April 25, 2005 in Opinion

I-601 has no role in the real world

The Spokesman-Review
 

Initiative 601 is dead, for now. Gov. Chris Gregoire signed a bill on Monday that allowed for taxes to be raised by a majority vote for the next two years. It also changed the formula that dictated how much state spending could be increased.

The changes have sparked an outcry, but the truth is that budget writers from both parties never did live up to the spirit of the measure, which was adopted 12 years ago by voters. Instead, they used accounting tricks each year to skirt its limitations.

Critics say the Legislature ignored the will of the people by changing the initiative. But many of those same critics were not troubled when the Legislature failed to fund two voter-approved school measures – Initiatives 728 and 732. In those instances, it was OK to be pragmatic.

Pragmatism should be the guiding principle of budgeting, and I-601 wasn’t realistic. It pegged spending increases to population gains and inflation. But the state’s biggest costs are related to health care and education, which have risen much faster than the general inflation rate.

Plus, I-601 couldn’t predict federal budget cuts and new mandates, some of which are not fully funded (e.g., school accountability). The new barometer for state spending increases will be personal income growth, which averaged 5 percent a year over the past decade.

I-601 was also biased against tax increases, because it required a two-thirds majority to pass them. Meanwhile, tax cuts only had to pass by one vote. This shifted inordinate power to legislative minorities.

The upshot was that while budget writers could tap expert opinions to formulate a thoughtful budget based on the state’s priorities, their efforts were ultimately squeezed by the indiscriminate I-601 straitjacket.

Initiatives are said to reflect citizens’ wishes, but how can expensive initiatives to raise teacher pay and shrink class sizes be squared with a desire to harness taxing and spending? The fact is, citizens have contradictory desires, and most of them are not as well-informed as their representatives.

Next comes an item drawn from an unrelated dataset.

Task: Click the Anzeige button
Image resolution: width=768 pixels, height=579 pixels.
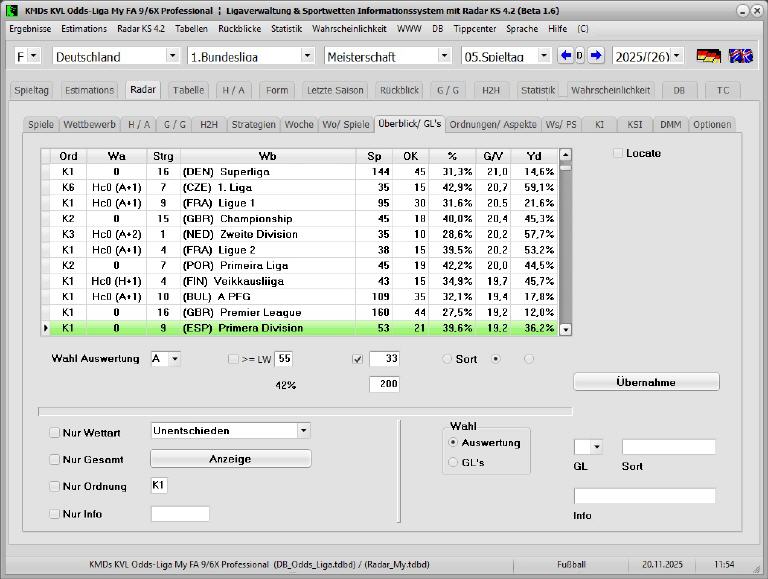Action: tap(230, 459)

In a recent CBS News poll, 68 percent of respondents could not name a single thing Congress had done this year (Terri Schiavo, anyone?). Numbers wouldn’t likely be any more encouraging on the state level.

Politicians receive a lot of criticism, much of it deserved, but they are better informed and better positioned to make public policy decisions.

Tax hikes and spending increases are not always the best answer, and if lawmakers go too far, citizens still have recourse at the ballot box to remove them.

I-601 was just another way of saying we don’t trust our form of government, so we’ll put it on permanent probation. The measure never worked, because it was a simplistic response to a complicated process.